(MATERIAL SUPPLIED):
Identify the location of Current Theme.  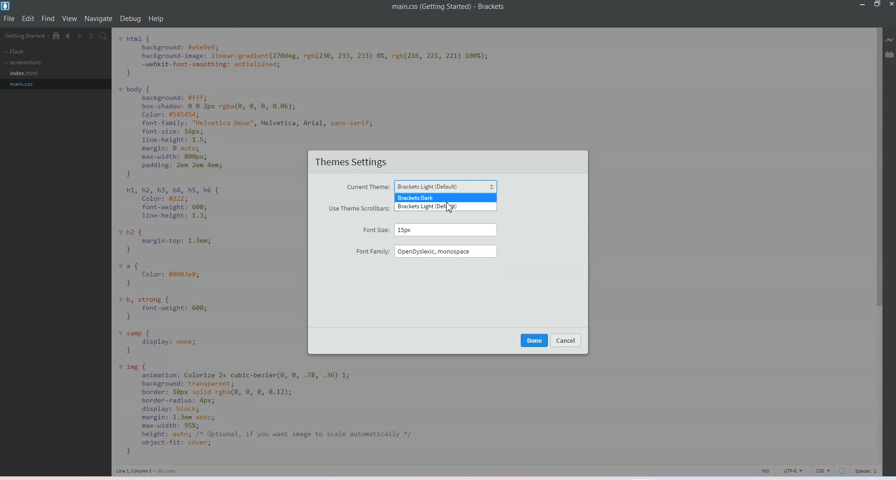
(418, 186).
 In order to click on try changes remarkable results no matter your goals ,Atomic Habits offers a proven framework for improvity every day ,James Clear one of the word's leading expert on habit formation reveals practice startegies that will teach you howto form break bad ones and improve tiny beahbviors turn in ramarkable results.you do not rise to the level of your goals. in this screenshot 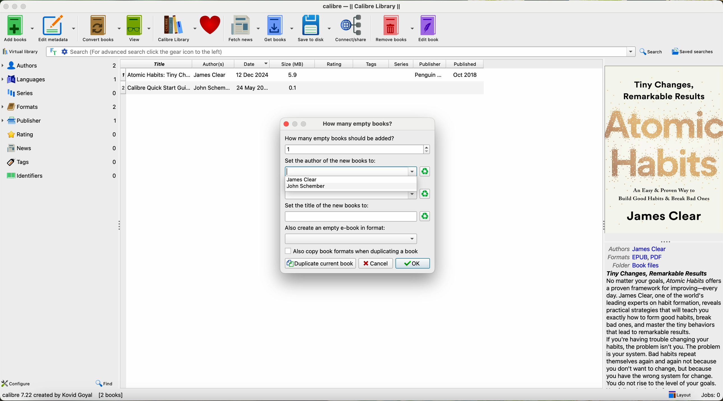, I will do `click(659, 329)`.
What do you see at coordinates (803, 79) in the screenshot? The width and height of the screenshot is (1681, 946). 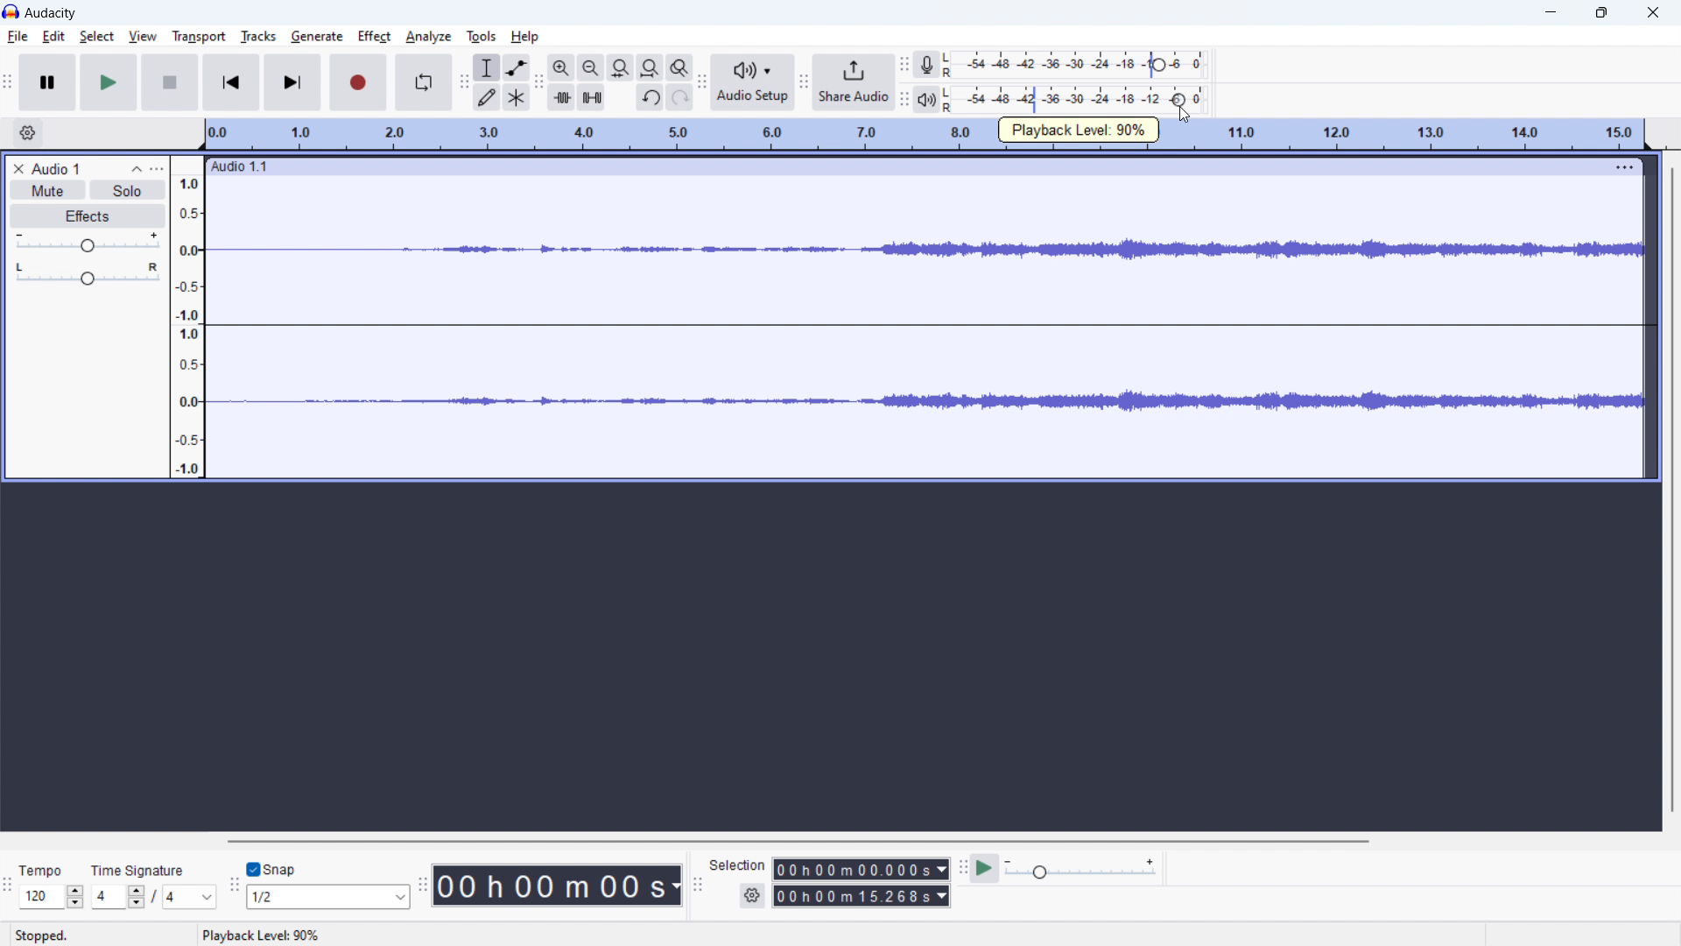 I see `share audio toolbar` at bounding box center [803, 79].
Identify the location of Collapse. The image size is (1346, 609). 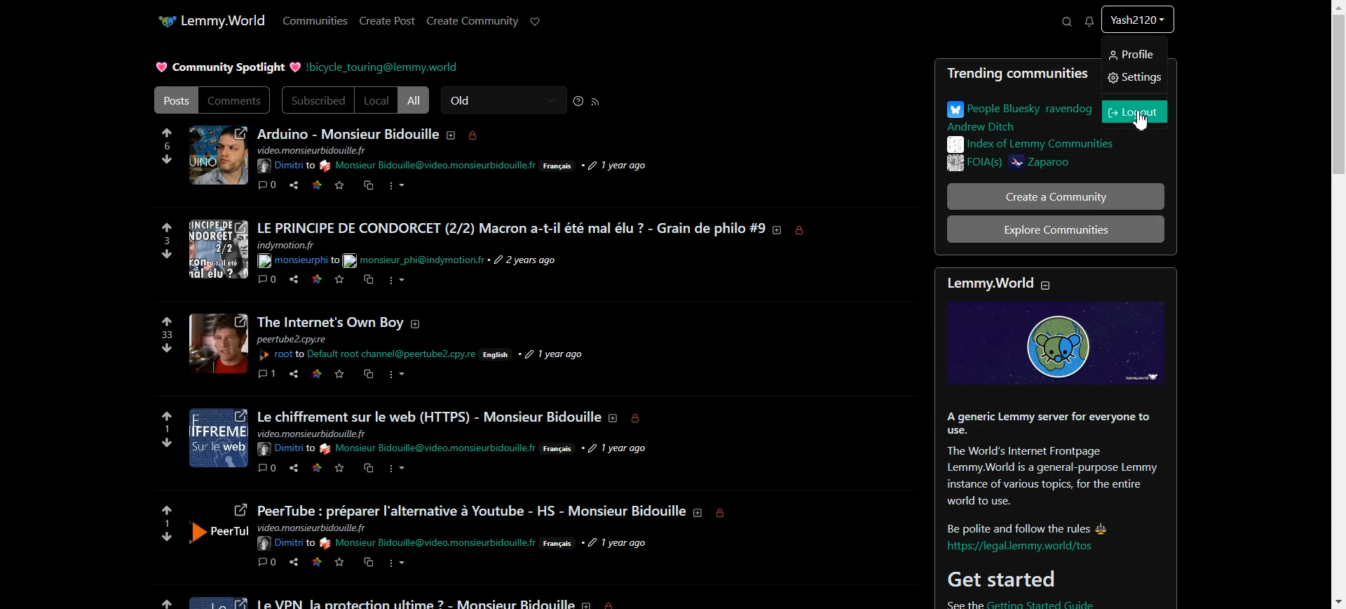
(1046, 285).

(INSTRUCTION): Switch "image size" to "image dimensions" in everything from the line containing "Identify the location of Collapse." down to the last of these lines, changing nothing else. Leave the pictures out of your answer.

(RESULT FOR THIS EXERCISE):
Identify the location of Collapse. The image dimensions is (1346, 609). 
(1046, 285).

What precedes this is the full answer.